**WHAT IS EXPECTED:**
Here is a listing. Repeat it exactly and in its entirety.

════════════════════

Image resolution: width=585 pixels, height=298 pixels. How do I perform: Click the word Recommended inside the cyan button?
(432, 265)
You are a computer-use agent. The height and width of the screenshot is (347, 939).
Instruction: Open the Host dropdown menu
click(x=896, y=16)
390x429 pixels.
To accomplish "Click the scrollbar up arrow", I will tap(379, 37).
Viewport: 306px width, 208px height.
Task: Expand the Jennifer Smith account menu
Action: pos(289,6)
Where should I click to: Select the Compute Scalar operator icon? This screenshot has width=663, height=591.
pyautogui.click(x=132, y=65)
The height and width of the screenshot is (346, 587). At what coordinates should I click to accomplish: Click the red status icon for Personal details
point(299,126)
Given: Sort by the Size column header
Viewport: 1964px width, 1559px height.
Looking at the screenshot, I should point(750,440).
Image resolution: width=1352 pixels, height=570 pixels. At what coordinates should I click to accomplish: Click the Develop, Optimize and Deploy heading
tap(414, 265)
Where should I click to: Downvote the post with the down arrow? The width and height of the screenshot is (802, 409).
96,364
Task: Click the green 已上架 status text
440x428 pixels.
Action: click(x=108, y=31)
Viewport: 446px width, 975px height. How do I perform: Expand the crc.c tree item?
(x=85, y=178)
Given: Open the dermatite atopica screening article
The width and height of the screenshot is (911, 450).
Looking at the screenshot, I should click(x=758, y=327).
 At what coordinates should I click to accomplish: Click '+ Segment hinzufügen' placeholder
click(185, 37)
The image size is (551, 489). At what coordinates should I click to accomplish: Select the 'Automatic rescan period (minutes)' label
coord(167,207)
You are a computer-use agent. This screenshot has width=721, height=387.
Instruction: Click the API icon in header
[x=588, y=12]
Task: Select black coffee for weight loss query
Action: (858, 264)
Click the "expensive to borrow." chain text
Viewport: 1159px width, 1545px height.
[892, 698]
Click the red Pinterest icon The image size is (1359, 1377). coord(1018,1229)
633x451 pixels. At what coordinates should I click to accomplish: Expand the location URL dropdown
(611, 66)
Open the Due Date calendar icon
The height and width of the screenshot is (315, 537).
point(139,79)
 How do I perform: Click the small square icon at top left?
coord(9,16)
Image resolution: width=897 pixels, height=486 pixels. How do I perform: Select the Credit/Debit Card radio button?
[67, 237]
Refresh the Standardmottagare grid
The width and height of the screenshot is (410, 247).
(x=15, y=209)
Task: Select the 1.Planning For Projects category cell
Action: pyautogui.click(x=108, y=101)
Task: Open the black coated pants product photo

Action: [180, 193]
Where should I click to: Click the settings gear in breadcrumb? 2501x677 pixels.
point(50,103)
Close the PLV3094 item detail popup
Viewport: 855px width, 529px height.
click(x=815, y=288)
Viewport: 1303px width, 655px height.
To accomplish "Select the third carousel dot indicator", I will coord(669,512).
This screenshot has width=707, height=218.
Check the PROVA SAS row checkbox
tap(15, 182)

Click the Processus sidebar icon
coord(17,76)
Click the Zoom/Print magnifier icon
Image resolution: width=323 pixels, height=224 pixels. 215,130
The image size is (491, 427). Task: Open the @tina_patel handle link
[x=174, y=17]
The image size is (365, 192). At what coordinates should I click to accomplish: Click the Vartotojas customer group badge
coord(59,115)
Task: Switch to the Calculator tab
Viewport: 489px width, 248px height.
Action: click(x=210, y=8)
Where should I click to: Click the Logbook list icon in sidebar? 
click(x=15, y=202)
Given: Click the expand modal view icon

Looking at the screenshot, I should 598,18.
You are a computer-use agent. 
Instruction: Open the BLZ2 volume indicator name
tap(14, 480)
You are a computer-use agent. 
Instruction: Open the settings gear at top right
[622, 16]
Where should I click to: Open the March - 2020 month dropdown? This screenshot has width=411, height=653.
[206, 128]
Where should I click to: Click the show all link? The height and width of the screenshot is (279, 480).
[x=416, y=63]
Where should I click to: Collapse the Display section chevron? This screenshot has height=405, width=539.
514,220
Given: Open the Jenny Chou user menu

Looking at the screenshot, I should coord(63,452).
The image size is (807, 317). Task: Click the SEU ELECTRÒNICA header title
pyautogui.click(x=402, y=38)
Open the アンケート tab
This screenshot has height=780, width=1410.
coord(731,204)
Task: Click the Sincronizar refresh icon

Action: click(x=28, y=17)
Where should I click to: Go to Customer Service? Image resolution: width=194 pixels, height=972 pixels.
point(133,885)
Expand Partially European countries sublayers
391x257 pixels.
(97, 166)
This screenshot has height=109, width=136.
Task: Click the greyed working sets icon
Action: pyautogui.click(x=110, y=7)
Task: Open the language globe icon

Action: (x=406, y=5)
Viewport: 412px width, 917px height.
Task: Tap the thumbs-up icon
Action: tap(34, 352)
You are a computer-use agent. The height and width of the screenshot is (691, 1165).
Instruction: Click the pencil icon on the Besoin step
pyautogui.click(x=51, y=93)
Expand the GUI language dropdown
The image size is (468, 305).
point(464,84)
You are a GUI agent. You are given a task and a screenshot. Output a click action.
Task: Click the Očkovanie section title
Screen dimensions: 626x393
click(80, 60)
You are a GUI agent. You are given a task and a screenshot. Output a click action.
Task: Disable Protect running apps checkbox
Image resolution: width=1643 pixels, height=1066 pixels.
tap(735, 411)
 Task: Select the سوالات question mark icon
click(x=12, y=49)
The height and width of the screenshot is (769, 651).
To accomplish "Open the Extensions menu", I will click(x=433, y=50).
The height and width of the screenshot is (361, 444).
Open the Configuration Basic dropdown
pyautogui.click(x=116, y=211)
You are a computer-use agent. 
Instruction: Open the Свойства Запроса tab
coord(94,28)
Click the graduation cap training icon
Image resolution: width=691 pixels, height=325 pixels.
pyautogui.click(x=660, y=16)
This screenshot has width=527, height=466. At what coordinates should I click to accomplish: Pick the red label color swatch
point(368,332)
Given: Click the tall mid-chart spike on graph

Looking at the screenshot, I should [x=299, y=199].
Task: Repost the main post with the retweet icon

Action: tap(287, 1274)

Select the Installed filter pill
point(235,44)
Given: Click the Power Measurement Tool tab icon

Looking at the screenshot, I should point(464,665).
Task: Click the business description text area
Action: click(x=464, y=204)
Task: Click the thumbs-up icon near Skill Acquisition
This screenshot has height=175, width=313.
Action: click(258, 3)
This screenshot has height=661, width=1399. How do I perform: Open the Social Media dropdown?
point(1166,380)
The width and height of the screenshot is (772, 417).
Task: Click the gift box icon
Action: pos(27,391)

════════════════════

**FINISHED EXERCISE:**
Image resolution: width=585 pixels, height=298 pixels. How do I perform: Click the word Recommended inside the cyan button?
(432, 265)
You are a computer-use agent. The height and width of the screenshot is (347, 939).
Instruction: Open the Host dropdown menu
click(x=896, y=16)
390x429 pixels.
To accomplish "Click the scrollbar up arrow", I will tap(379, 37).
Viewport: 306px width, 208px height.
Task: Expand the Jennifer Smith account menu
Action: pos(289,6)
Where should I click to: Select the Compute Scalar operator icon? This screenshot has width=663, height=591.
pyautogui.click(x=132, y=65)
The height and width of the screenshot is (346, 587). At what coordinates should I click to accomplish: Click the red status icon for Personal details
point(299,126)
Given: Sort by the Size column header
Viewport: 1964px width, 1559px height.
Looking at the screenshot, I should point(750,440).
Image resolution: width=1352 pixels, height=570 pixels. At what coordinates should I click to accomplish: Click the Develop, Optimize and Deploy heading
tap(414, 265)
Where should I click to: Downvote the post with the down arrow? The width and height of the screenshot is (802, 409).
96,364
Task: Click the green 已上架 status text
440x428 pixels.
Action: click(x=108, y=31)
Viewport: 446px width, 975px height. How do I perform: Expand the crc.c tree item?
(x=85, y=178)
Given: Open the dermatite atopica screening article
The width and height of the screenshot is (911, 450).
Looking at the screenshot, I should click(x=758, y=327).
 At what coordinates should I click to accomplish: Click '+ Segment hinzufügen' placeholder
click(185, 37)
The image size is (551, 489). At what coordinates should I click to accomplish: Select the 'Automatic rescan period (minutes)' label
coord(167,207)
You are a computer-use agent. This screenshot has width=721, height=387.
Instruction: Click the API icon in header
[x=588, y=12]
Task: Select black coffee for weight loss query
Action: (858, 264)
Click the "expensive to borrow." chain text
Viewport: 1159px width, 1545px height.
[892, 698]
Click the red Pinterest icon The image size is (1359, 1377). coord(1018,1229)
633x451 pixels. At what coordinates should I click to accomplish: Expand the location URL dropdown
(611, 66)
Open the Due Date calendar icon
The height and width of the screenshot is (315, 537).
point(139,79)
 How do I perform: Click the small square icon at top left?
coord(9,16)
Image resolution: width=897 pixels, height=486 pixels. How do I perform: Select the Credit/Debit Card radio button?
[67, 237]
Refresh the Standardmottagare grid
The width and height of the screenshot is (410, 247).
(x=15, y=209)
Task: Select the 1.Planning For Projects category cell
Action: pyautogui.click(x=108, y=101)
Task: Open the black coated pants product photo

Action: [180, 193]
Where should I click to: Click the settings gear in breadcrumb? 2501x677 pixels.
point(50,103)
Close the PLV3094 item detail popup
Viewport: 855px width, 529px height.
click(x=815, y=288)
Viewport: 1303px width, 655px height.
To accomplish "Select the third carousel dot indicator", I will coord(669,512).
This screenshot has width=707, height=218.
Check the PROVA SAS row checkbox
tap(15, 182)

Click the Processus sidebar icon
coord(17,76)
Click the Zoom/Print magnifier icon
Image resolution: width=323 pixels, height=224 pixels. 215,130
The image size is (491, 427). Task: Open the @tina_patel handle link
[x=174, y=17]
The image size is (365, 192). At what coordinates should I click to accomplish: Click the Vartotojas customer group badge
coord(59,115)
Task: Switch to the Calculator tab
Viewport: 489px width, 248px height.
Action: click(x=210, y=8)
Where should I click to: Click the Logbook list icon in sidebar? 
click(x=15, y=202)
Given: Click the expand modal view icon

Looking at the screenshot, I should 598,18.
You are a computer-use agent. 
Instruction: Open the BLZ2 volume indicator name
tap(14, 480)
You are a computer-use agent. 
Instruction: Open the settings gear at top right
[622, 16]
Where should I click to: Open the March - 2020 month dropdown? This screenshot has width=411, height=653.
[206, 128]
Where should I click to: Click the show all link? The height and width of the screenshot is (279, 480).
[x=416, y=63]
Where should I click to: Collapse the Display section chevron? This screenshot has height=405, width=539.
514,220
Given: Open the Jenny Chou user menu

Looking at the screenshot, I should coord(63,452).
The image size is (807, 317). Task: Click the SEU ELECTRÒNICA header title
pyautogui.click(x=402, y=38)
Open the アンケート tab
This screenshot has height=780, width=1410.
coord(731,204)
Task: Click the Sincronizar refresh icon

Action: click(x=28, y=17)
Where should I click to: Go to Customer Service? Image resolution: width=194 pixels, height=972 pixels.
point(133,885)
Expand Partially European countries sublayers
391x257 pixels.
(97, 166)
This screenshot has height=109, width=136.
Task: Click the greyed working sets icon
Action: pyautogui.click(x=110, y=7)
Task: Open the language globe icon

Action: (x=406, y=5)
Viewport: 412px width, 917px height.
Task: Tap the thumbs-up icon
Action: tap(34, 352)
You are a computer-use agent. The height and width of the screenshot is (691, 1165).
Instruction: Click the pencil icon on the Besoin step
pyautogui.click(x=51, y=93)
Expand the GUI language dropdown
The image size is (468, 305).
point(464,84)
You are a GUI agent. You are given a task and a screenshot. Output a click action.
Task: Click the Očkovanie section title
Screen dimensions: 626x393
click(80, 60)
You are a GUI agent. You are given a task and a screenshot. Output a click action.
Task: Disable Protect running apps checkbox
Image resolution: width=1643 pixels, height=1066 pixels.
tap(735, 411)
 Task: Select the سوالات question mark icon
click(x=12, y=49)
The height and width of the screenshot is (769, 651).
To accomplish "Open the Extensions menu", I will click(x=433, y=50).
The height and width of the screenshot is (361, 444).
Open the Configuration Basic dropdown
pyautogui.click(x=116, y=211)
You are a computer-use agent. 
Instruction: Open the Свойства Запроса tab
coord(94,28)
Click the graduation cap training icon
Image resolution: width=691 pixels, height=325 pixels.
pyautogui.click(x=660, y=16)
This screenshot has width=527, height=466. At what coordinates should I click to accomplish: Pick the red label color swatch
point(368,332)
Given: Click the tall mid-chart spike on graph

Looking at the screenshot, I should [x=299, y=199].
Task: Repost the main post with the retweet icon

Action: tap(287, 1274)

Select the Installed filter pill
point(235,44)
Given: Click the Power Measurement Tool tab icon

Looking at the screenshot, I should point(464,665).
Task: Click the business description text area
Action: click(x=464, y=204)
Task: Click the thumbs-up icon near Skill Acquisition
This screenshot has height=175, width=313.
Action: click(258, 3)
This screenshot has height=661, width=1399. How do I perform: Open the Social Media dropdown?
point(1166,380)
The width and height of the screenshot is (772, 417).
Task: Click the gift box icon
Action: pos(27,391)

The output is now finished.